Powell v. Green

Goolsby, Judge.

The respondents William H. Powell and Láveme R. Powell commenced this action in December 1980 against Carl J. Green for the partition of the property owned by them or, in the alternative, to secure the payment of the fair rental value of their share of the property beginning from December 19, 1978. Green filed an answer and counterclaim alleging that the deed conveying the property was null and void and should be cancelled pursuant to South Carolina Code of Laws § 27-23-20 (1976) as a conveyance for the purpose of cheating, deceiving and defrauding a subsequent or likely purchaser. The trial court awarded the respondents $30 per month in rental fees. Green appeals. We reverse and remand.

The issues considered are whether the trial court erred in ruling that Rosa Powell Green was a necessary party in order to rule on Carl Green’s counterclaim and whether the trial court erred in failing to rule on the counterclaim presented by the appellant. Because we find that Rosa Green was not a necessary party to the action and that the trial court failed tp address the counterclaim asserted by Carl Green, we reverse the judgment and remand the case for additional proceedings.

The property which is the subject of this lawsuit was owned by Carl Green and his wife Rosa Green as tenants in common. Green instituted a divorce proceeding on August 29,1978. At the time the action was commenced, Carl Green was the sole occupant of the property and the mobile home situated *360thereon. On December 19,1978 Rosa Green executed a deed conveying to her sons, William and Laverne, for five dollars love and affection, all right, title, and interest to her one-half undivided interest in the marital property for and during their natural lives. The deed was recorded.
......
◆ Problems and tasks ◆
• A. Decide whether each statement below agrees with the Powell v. Green opinion: (i) the trial court awarded the respondents $30 per month in rental fees; (ii) Carl Green and Rosa Green owned the property as joint tenants; (iii) the appeals court affirmed the trial court's judgment. Answer yes or no for each and quote the words of the opinion that decide it.
• B. According to the Powell v. Green opinion, Green's counterclaim called the deed a conveyance made for certain purposes. List every one of those purposes.
• C. Write the next paragraph of the Powell v. Green opinion, picking up after its final sentence.

◆ Provided data ◆
......
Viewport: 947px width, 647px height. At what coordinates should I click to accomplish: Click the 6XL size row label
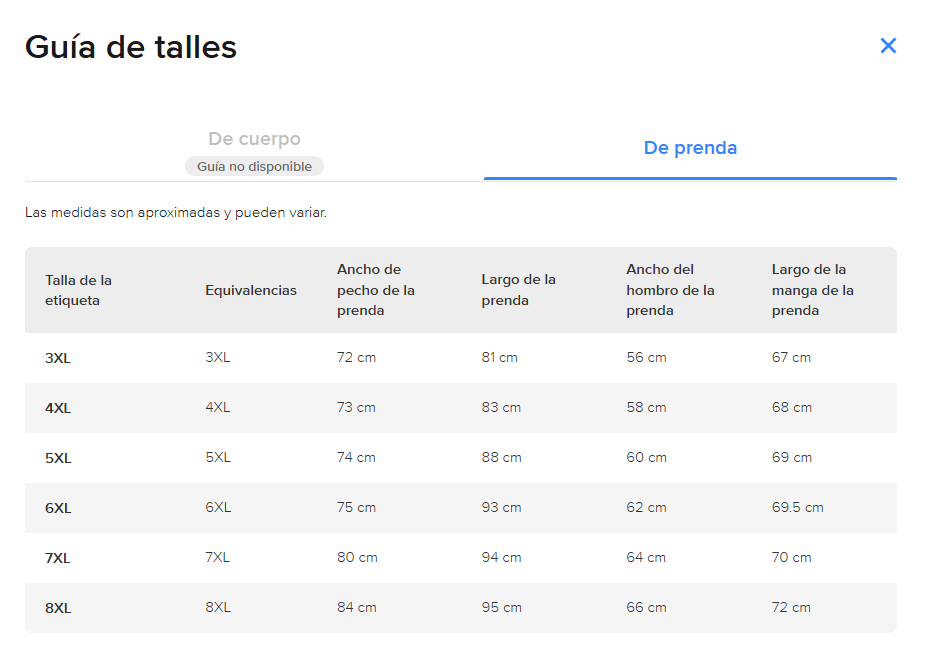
......
◆ Results of the exercise ◆
• A.
(i) Yes: "The trial court awarded the respondents $30 per month in rental fees."
(ii) No: "The property which is the subject of this lawsuit was owned by Carl Green and his wife Rosa Green as tenants in common."
(iii) No: "We reverse and remand."

• B. Cheating, deceiving and defrauding a subsequent or likely purchaser.

• C.
A hearing on the divorce occurred on March 28,1979, and in an order dated April 9, 1979 both parties were given an opportunity to purchase the other’s one-half interest in the real property for $2,000, which represented one-half of the subject property’s appraised value. Green tendered the money to the Clerk of Court for Florence County but Rosa Green refused to convey her interest in the subject property to Green.

Green thereafter instituted an action on October 4,1979 to compel Rosa Green to execute the deed. By order of the family court, the Florence County Clerk of Court was authorized to convey all right, title, and interest of Rosa Green in the subject property to Carl Green for the $2,000 which he previously delivered to the Clerk of Court. The deed was dated February 20, 1980. During these proceedings Rosa Green never indicated that she had already deeded her interest in the subject property to her sons for life.

In the instant case, the trial court specifically did not express any opinion on the “propriety” of the conveyance between Rosa Green and her sons but held that Rosa Green, as originator of the conveyance and as a person directly involved in the conveyance, was an indispensable party, citing Jeffords v. Hall, 276 S. C. 271, 277 S. E. (2d) 703 (1981).

In relying on Jeffords v. Hall, supra, the trial court misinterpreted the holding in the case. During a divorce proceeding evidence was presented that the husband recently conveyed the marital residence to his sister. The wife attacked the deed as being fraudulent and the trial court ordered the property to be reconveyed to the husband. The Supreme Court held that the sister was denied due process in that she was not afforded an opportunity to appear as a litigant and to offer evidence to protect her property interest. The case was reversed and remanded for the purpose of having the sister made a party to the litigation and for conducting a hearing to determine whether the conveyance was fraudulent.

*361Although Jeffords is similar to the case at bar, the distinguishing factor is that the sister in Jeffords, unlike Rosa Green, had a present possessory interest in the subject property at the time of the litigation. While Rosa Green did have a reversionary interest in the subject property after the life estates of her sons, that interest was conveyed by a court order dated October 10,1979 for $2,000. As of that date, Rosa Green no longer had any interest in the subject property.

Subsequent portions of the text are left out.